The Breakthrough Collaborative:Structured Application of Will, Ideas and Execution

Major Accomplishments: HCBS

  • IHS and VA are piloting REACH VA at 6 IHS and Tribal sites to rapidly assess the best approach to implement the model in the Indian Health system. In October, fourteen IHS professionals received training on REACH VA.  Another training is planned before the end of the year.
  • ACL has a new report on closed ADSSP grants that describes people served, successes, and lessons learned.
  • ADSSP Grantees GA, MN,NY,& OH have worked with ACL staff and the Program Resource Center to produce reports on key elements of recognizing cognitive impairment, dementia training, and quality assurance for HCBS.
  • ACL awarded grants to AZ, CA, IL, OR, & ME under the Alzheimer’s Disease Supportive Services Program (ADSSP). The states will 1) create dementia capable HCBS systems, with a lead state agency for Alzheimer’s disease, and 2) test innovative programs.
  • ACL and CMS are working with 8 state grantees around standards and training requirements for a No-Wrong-Door system for all populations including people with dementia.
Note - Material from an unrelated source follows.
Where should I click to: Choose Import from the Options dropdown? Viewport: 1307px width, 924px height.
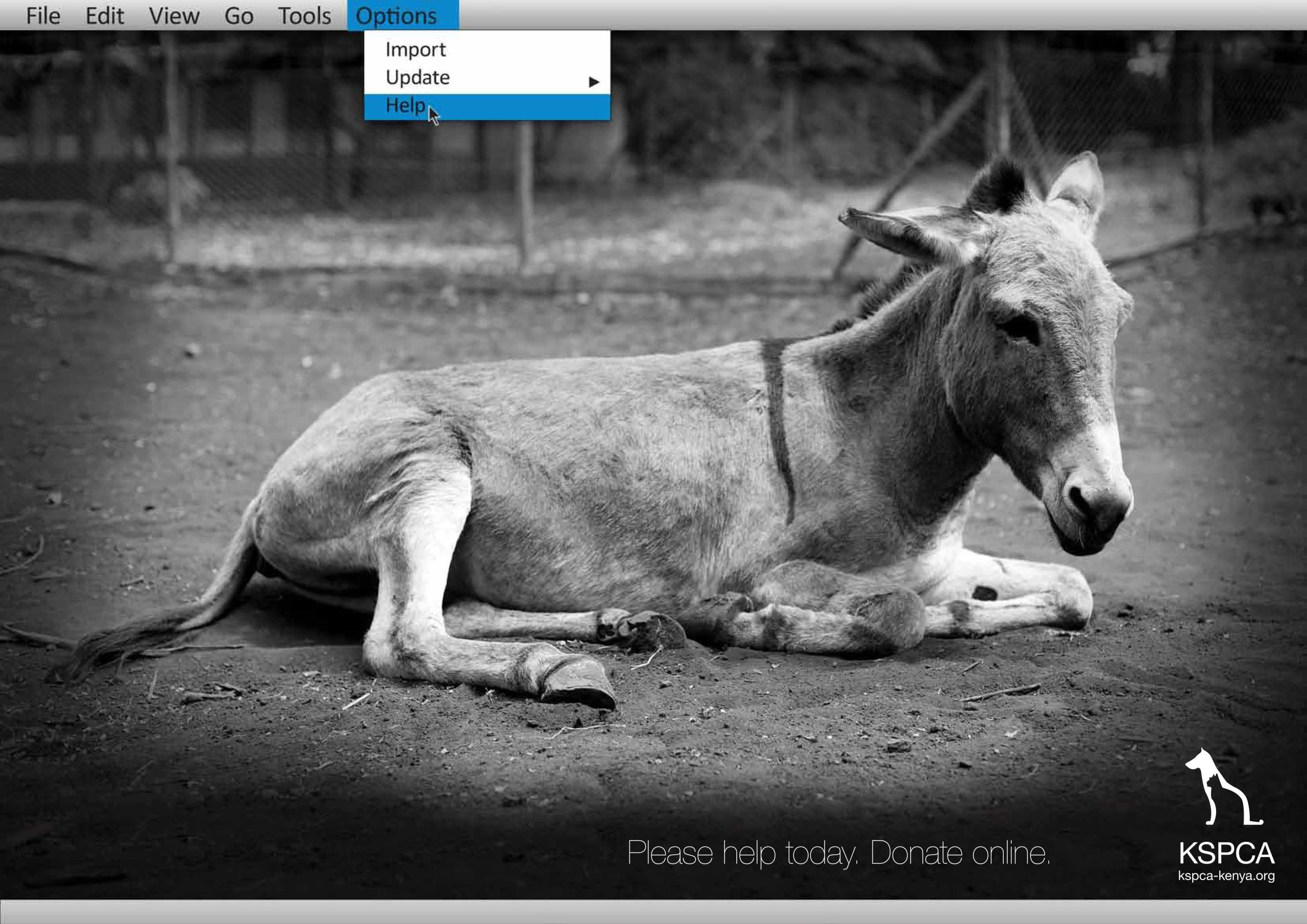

Major Accomplishments: LTSS

  • ACL granted the Alzheimer’s Association up to $985,135 per year over five years to continue providing a 24-hour phone line for people with Alzheimer’s disease and those who care for them. The National Alzheimer’s Call Center provides expert advice, care consultation, counseling and referrals at the national and local levels to callers across the country.
  • ads have garnered several digital and PSA awards.
  • ACL & NIA partnered to educate the Aging Network via 5 webinars about the latest Alzheimer’s research, intellectual disabilities and dementia, diverse populations, young onset dementia, and advanced stages of dementia. 600 people registered for each and between 50 and 60% of registrants attended each.
  • IHS’ Nursing Leadership heard presentations about a pathway to improve the care system for persons with dementia. An article on this topic appeared in the journal IHS Primary Care Provider in Summer 2013.
  • 200 Indian Country leaders from around the country learned about the basics of Alzheimer’s disease and the SAVVY Caregiver Program at the 2013 National Title VI Training and Technical Assistance Conference and Tribal Consultation.
  • The National Center for Health Statistics released a data brief, Dementia Special Care Units in Residential Care Communities: United States, 2010, It compares residential care communities with and without dementia special care units. Highlights are that:
    • In 2010, 17% of residential care communities had dementia special care units and dementia special care units accounted for 13% of all beds.
    • Residential care communities with dementia special care units were less likely to be certified or registered to participate in Medicaid.